Retype the data exactly, so that every line matches the original.

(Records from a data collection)
▼
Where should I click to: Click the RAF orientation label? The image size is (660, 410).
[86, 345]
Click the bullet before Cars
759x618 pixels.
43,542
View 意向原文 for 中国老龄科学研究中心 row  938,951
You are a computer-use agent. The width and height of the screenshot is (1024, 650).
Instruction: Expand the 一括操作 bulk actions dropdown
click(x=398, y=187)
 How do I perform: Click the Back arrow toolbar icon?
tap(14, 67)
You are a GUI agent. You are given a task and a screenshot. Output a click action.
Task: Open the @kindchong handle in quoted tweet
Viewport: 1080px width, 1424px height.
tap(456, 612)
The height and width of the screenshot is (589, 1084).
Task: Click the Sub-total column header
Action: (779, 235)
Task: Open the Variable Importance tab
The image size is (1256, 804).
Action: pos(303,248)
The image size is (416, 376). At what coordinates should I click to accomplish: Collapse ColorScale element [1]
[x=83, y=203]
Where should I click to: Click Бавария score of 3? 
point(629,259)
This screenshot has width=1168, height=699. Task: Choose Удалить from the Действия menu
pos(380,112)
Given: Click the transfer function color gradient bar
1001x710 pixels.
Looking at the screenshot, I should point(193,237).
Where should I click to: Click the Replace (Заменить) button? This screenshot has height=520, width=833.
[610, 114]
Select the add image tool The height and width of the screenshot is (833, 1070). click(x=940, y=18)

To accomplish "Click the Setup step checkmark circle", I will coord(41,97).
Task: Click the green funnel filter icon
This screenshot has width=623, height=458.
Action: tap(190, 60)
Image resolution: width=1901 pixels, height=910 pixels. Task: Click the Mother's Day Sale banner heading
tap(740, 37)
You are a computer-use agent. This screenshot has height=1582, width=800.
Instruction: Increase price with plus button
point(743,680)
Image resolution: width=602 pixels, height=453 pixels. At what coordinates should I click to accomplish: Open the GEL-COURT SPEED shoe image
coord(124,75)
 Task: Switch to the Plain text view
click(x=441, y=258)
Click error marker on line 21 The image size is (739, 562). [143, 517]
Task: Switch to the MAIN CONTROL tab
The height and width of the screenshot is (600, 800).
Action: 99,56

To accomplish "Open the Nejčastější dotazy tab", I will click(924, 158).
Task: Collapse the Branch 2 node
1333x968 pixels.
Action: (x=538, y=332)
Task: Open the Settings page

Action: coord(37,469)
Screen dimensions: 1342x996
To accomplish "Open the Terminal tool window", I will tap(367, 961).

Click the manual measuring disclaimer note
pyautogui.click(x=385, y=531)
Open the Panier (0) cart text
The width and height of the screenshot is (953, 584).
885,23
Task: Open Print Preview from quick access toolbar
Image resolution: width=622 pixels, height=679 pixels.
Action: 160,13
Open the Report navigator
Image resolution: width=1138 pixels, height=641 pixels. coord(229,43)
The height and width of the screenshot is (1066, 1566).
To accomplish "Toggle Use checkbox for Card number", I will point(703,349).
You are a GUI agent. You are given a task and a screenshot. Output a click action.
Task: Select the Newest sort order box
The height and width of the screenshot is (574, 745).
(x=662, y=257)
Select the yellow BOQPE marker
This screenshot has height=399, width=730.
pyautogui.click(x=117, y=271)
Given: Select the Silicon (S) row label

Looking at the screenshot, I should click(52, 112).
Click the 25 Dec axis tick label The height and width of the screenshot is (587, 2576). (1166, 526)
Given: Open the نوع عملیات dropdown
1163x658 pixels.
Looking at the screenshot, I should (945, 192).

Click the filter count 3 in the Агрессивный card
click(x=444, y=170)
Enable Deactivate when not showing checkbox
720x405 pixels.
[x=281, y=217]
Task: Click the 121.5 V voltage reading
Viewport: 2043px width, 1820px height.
▲
■ PROBLEM SOLUTION:
Where should I click to: Click the RAF orientation label? The image size is (660, 410).
[86, 345]
Click the bullet before Cars
759x618 pixels.
43,542
View 意向原文 for 中国老龄科学研究中心 row  938,951
You are a computer-use agent. The width and height of the screenshot is (1024, 650).
Instruction: Expand the 一括操作 bulk actions dropdown
click(x=398, y=187)
 How do I perform: Click the Back arrow toolbar icon?
tap(14, 67)
You are a GUI agent. You are given a task and a screenshot. Output a click action.
Task: Open the @kindchong handle in quoted tweet
Viewport: 1080px width, 1424px height.
tap(456, 612)
The height and width of the screenshot is (589, 1084).
Task: Click the Sub-total column header
Action: (779, 235)
Task: Open the Variable Importance tab
The image size is (1256, 804).
Action: pos(303,248)
The image size is (416, 376). At what coordinates should I click to accomplish: Collapse ColorScale element [1]
[x=83, y=203]
Where should I click to: Click Бавария score of 3? 
point(629,259)
This screenshot has width=1168, height=699. Task: Choose Удалить from the Действия menu
pos(380,112)
Given: Click the transfer function color gradient bar
1001x710 pixels.
Looking at the screenshot, I should point(193,237).
Where should I click to: Click the Replace (Заменить) button? This screenshot has height=520, width=833.
[610, 114]
Select the add image tool The height and width of the screenshot is (833, 1070). click(x=940, y=18)

To accomplish "Click the Setup step checkmark circle", I will coord(41,97).
Task: Click the green funnel filter icon
This screenshot has width=623, height=458.
Action: tap(190, 60)
Image resolution: width=1901 pixels, height=910 pixels. Task: Click the Mother's Day Sale banner heading
tap(740, 37)
You are a computer-use agent. This screenshot has height=1582, width=800.
Instruction: Increase price with plus button
point(743,680)
Image resolution: width=602 pixels, height=453 pixels. At what coordinates should I click to accomplish: Open the GEL-COURT SPEED shoe image
coord(124,75)
 Task: Switch to the Plain text view
click(x=441, y=258)
Click error marker on line 21 The image size is (739, 562). [143, 517]
Task: Switch to the MAIN CONTROL tab
The height and width of the screenshot is (600, 800).
Action: 99,56

To accomplish "Open the Nejčastější dotazy tab", I will click(924, 158).
Task: Collapse the Branch 2 node
1333x968 pixels.
Action: (x=538, y=332)
Task: Open the Settings page

Action: coord(37,469)
Screen dimensions: 1342x996
To accomplish "Open the Terminal tool window", I will tap(367, 961).

Click the manual measuring disclaimer note
pyautogui.click(x=385, y=531)
Open the Panier (0) cart text
The width and height of the screenshot is (953, 584).
885,23
Task: Open Print Preview from quick access toolbar
Image resolution: width=622 pixels, height=679 pixels.
Action: 160,13
Open the Report navigator
Image resolution: width=1138 pixels, height=641 pixels. coord(229,43)
The height and width of the screenshot is (1066, 1566).
To accomplish "Toggle Use checkbox for Card number", I will point(703,349).
You are a GUI agent. You are given a task and a screenshot. Output a click action.
Task: Select the Newest sort order box
The height and width of the screenshot is (574, 745).
(x=662, y=257)
Select the yellow BOQPE marker
This screenshot has height=399, width=730.
pyautogui.click(x=117, y=271)
Given: Select the Silicon (S) row label

Looking at the screenshot, I should click(52, 112).
Click the 25 Dec axis tick label The height and width of the screenshot is (587, 2576). (1166, 526)
Given: Open the نوع عملیات dropdown
1163x658 pixels.
Looking at the screenshot, I should (945, 192).

Click the filter count 3 in the Агрессивный card
click(x=444, y=170)
Enable Deactivate when not showing checkbox
720x405 pixels.
[x=281, y=217]
Task: Click the 121.5 V voltage reading
Viewport: 2043px width, 1820px height.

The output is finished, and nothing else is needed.